Résumé
Pourquoi et comment la découverte de la culture "primitive" a-t-elle joué un rôle aussi important dans le courant moderniste? Voyage dans des aspects fascinants de l'inspiration de Matisse, Derain, Van Gogh, Picasso et bien d'autres.
Extrait:
The discovery of ‘primitive' culture by artists is usually said to have occurred in the years 1906-1907. But the word ‘primitivism' was already used then as an art-historical term meaning ‘the imitation of the Primitives', that is, the imitation of styles as different as those of the ancient Egyptians or the Aztecs of Mexico, or those of Persia, India, Cambodia, or even Japan.
With the ‘discovery' of African and Oceanic masks and figure sculptures by Matisse, Derain, Vlaminck, and Picasso in the years 1906-1907, a strictly modernist interpretation of the term began: ‘primitive' art simply became increasingly identified, during the following quarter-century, with tribal objects.

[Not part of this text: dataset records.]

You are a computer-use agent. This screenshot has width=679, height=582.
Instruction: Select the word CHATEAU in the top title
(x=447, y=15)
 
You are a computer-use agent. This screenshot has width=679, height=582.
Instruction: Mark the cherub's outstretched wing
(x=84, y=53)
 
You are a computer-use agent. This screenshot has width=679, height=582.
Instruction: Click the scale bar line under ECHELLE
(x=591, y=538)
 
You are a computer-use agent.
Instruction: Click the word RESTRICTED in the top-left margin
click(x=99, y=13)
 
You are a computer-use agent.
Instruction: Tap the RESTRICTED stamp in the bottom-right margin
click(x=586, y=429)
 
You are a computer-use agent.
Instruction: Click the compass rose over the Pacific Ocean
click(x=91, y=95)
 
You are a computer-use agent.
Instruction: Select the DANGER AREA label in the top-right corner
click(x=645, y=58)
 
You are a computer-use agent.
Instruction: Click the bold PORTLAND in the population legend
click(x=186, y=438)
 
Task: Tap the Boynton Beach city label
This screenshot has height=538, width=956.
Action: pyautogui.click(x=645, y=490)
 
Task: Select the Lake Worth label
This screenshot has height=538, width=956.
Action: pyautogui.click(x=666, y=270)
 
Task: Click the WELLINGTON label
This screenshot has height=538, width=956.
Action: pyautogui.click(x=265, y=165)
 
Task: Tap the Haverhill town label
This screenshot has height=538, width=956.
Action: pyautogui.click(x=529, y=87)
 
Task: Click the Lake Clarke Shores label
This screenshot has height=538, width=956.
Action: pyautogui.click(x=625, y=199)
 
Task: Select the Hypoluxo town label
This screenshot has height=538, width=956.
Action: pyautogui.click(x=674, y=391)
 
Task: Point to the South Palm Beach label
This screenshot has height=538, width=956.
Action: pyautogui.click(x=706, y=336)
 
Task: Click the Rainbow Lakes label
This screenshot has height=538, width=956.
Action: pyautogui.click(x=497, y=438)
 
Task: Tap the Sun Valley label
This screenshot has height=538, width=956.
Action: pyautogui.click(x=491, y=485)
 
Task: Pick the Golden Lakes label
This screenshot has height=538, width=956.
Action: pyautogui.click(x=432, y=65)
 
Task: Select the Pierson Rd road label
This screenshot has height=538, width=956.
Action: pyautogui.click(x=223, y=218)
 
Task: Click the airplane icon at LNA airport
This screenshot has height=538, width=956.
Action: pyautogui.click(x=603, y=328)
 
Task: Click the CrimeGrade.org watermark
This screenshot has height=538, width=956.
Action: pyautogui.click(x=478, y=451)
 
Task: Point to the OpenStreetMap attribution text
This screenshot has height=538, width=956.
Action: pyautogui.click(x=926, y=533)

More generally though, the modernist artists used so-called primitive art as inspiration to emphasise their commitment to a basic approach. So-called primitive art could thus mean the work of an untrained painter such as Rousseau. Kandinsky also praised the art of children, and sought to paint like a child. Other artists, such as the ‘Fauves' in France, looked to the cultures of Africa and Oceania for inspiration, and incorporated art forms of other cultures into their own paintings.